World wheat bounty at risk as dry spell spooks market
ALL DRIED OUT
There is no question that detrimental dry weather has been eating away at the projected bounty for this year's wheat harvest, but until northern hemisphere crops are harvested in the coming weeks it will be difficult to know how bad the damage is -- and whether it gets worse in the intervening weeks.
"The weather conditions in Russia have been damaging to the crop. The U.S. is the same way," said Jefferies Bache analyst Shawn McCambridge. "Production has been reduced. That has potentially tightened up the balance sheet. But we've priced in our expectations at this point.
"Now we need to prove up those expectations."
The quality of the crop in Kansas, the biggest U.S. producing state, suffered its worst one-week downgraded in 4-1/2 years last week.
Some U.S. Plains producers have cut poor fields for hay, while others have simply resigned themselves to lower projected yields as soil moisture levels have rapidly depleted in the absence of rain.
Russia is the top concern though, particularly after one of the worst droughts on record in 2010 cut Russia's crop to just 41.5 million metric tons, forcing Moscow to close its door on exports.

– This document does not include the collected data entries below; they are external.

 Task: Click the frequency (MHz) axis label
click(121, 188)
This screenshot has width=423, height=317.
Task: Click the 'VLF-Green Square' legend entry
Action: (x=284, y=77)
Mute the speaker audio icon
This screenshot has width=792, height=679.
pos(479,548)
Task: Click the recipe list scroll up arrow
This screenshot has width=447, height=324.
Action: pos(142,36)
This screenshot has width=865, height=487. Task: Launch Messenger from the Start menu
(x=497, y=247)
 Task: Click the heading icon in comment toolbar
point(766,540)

The U.S. Department of Agriculture expects it to export 20.5 million metric tons in the crop year to June 2012, about 14 percent of global trade, but analysts say that could fall by a third due to a combination of bad weather and still-low domestic stocks.
French agri-consultancy Agritel's bureau in Kiev on Friday projected a 2012 crop at 50 million metric tons and 53 million metric tons, down from 56.2 million last year and well below the USDA's 56 million.

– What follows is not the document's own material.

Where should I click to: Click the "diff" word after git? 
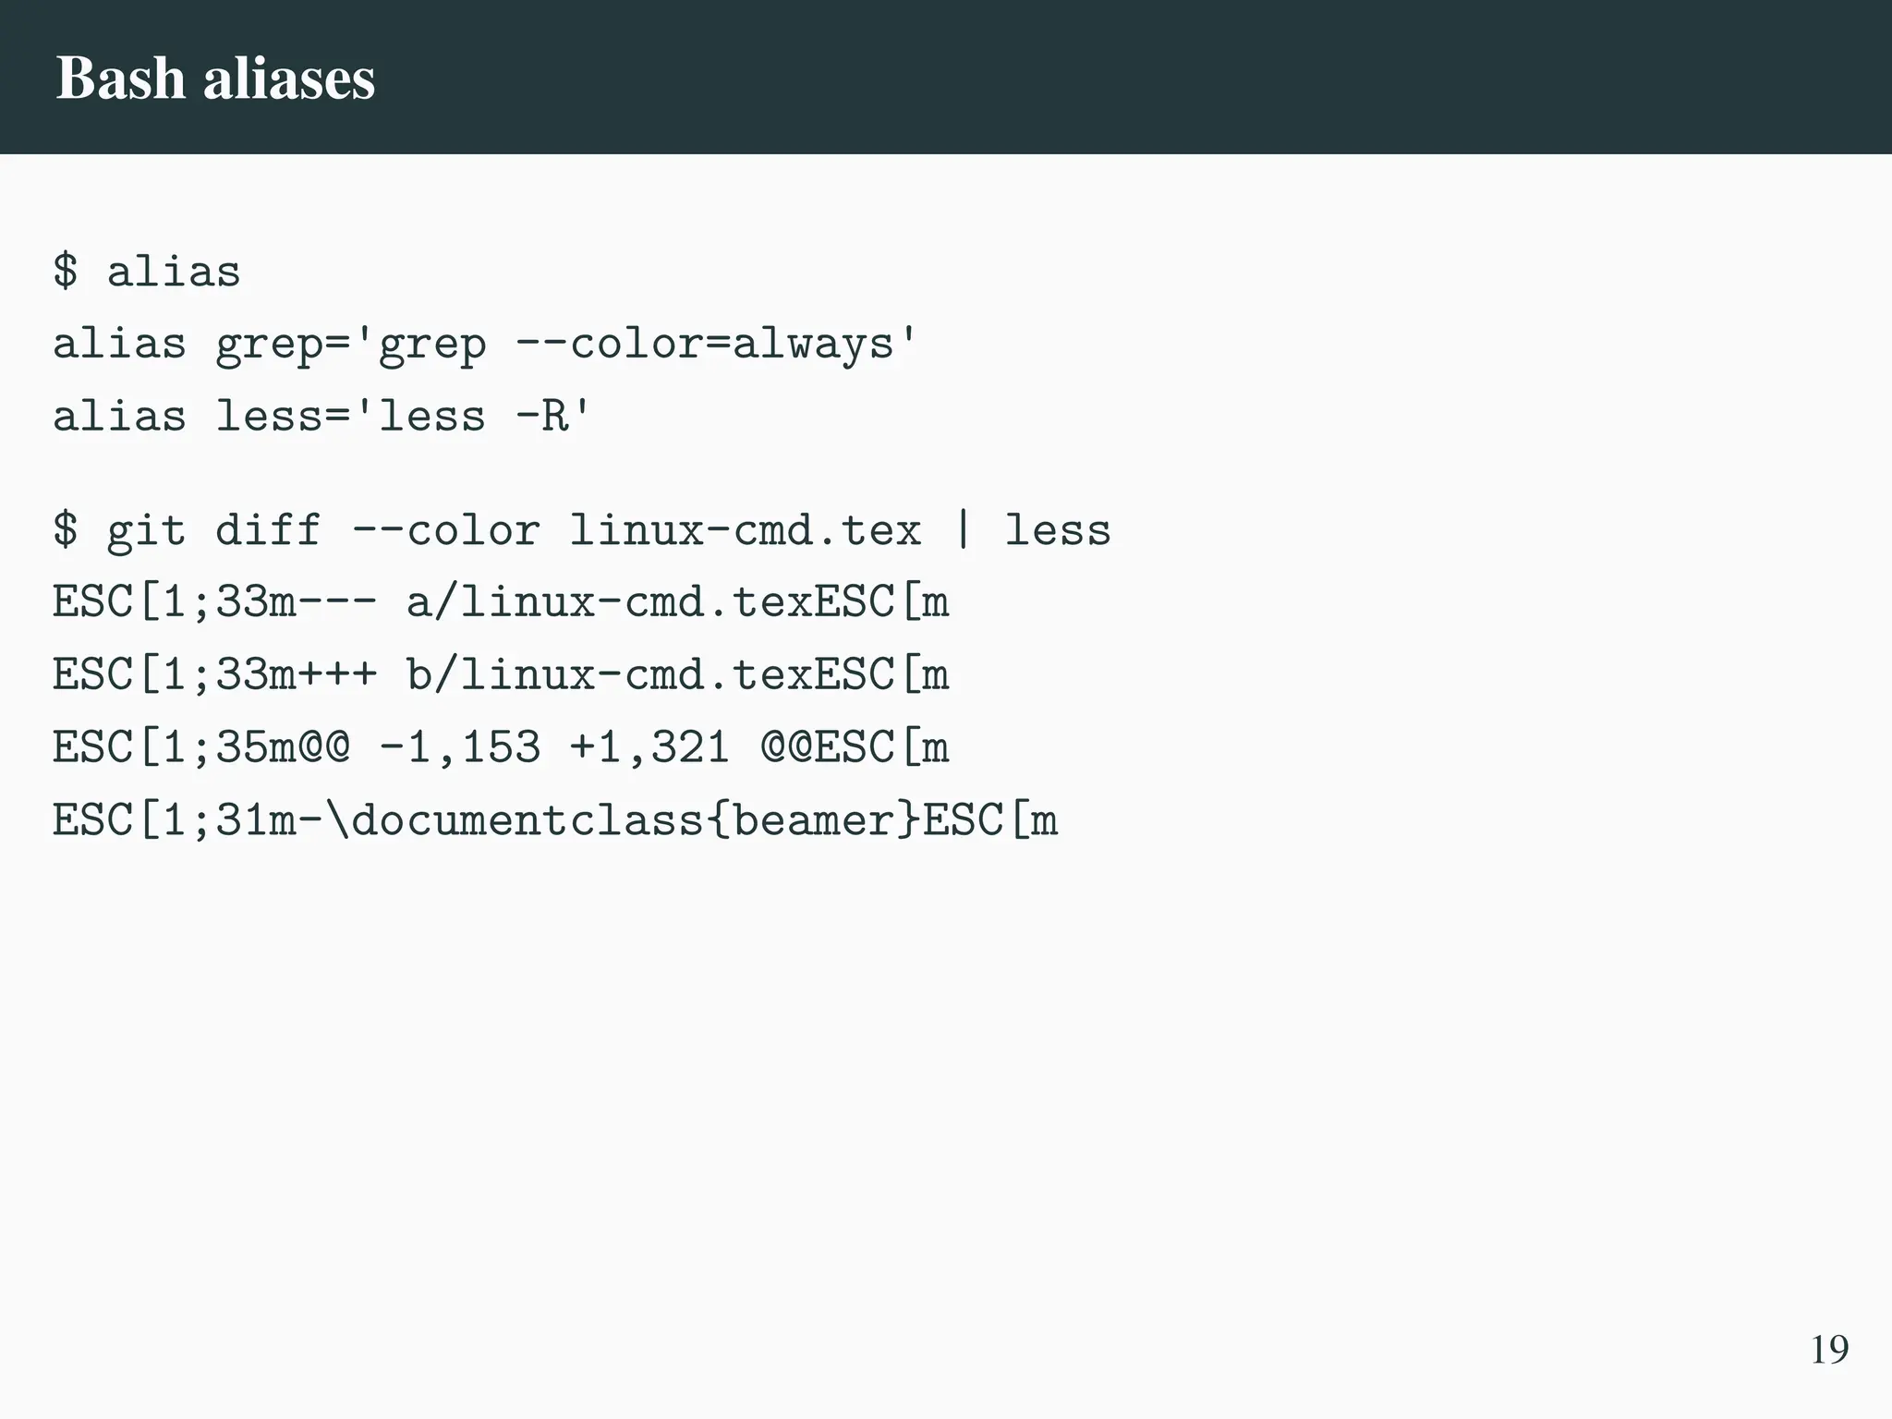click(x=268, y=531)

"The main producing region recorded undeniable winter damage and is now facing a water shortage," said Agritel.
Ukraine's winter wheat crop was also expected to fall this season due to a severe drought that started in late summer last year, followed by a cold snap in January and February.
A senior weather forecaster on Monday pegged it at no more than 12 million metric tons, from 23 million in 2011 due to poor weather [ID:nL5E8GL337]. Agritel sees Ukraine's 2012 wheat crop at 13.5 million metric tons, down 40 percent on year.
In Kazakhstan, the wheat crop is pegged at about 18 million metric tons against 23 million in 2011, putting the whole Black Sea harvest this year at about 84 million metric tons, down 17 percent from 101 million metric tons last year but still far above the 68 million harvested in 2010, according to analysts.
NOT ALL IS LOST
Still, a turn to better weather could still have an impact, said Agritel analyst Gautier Le Molgat.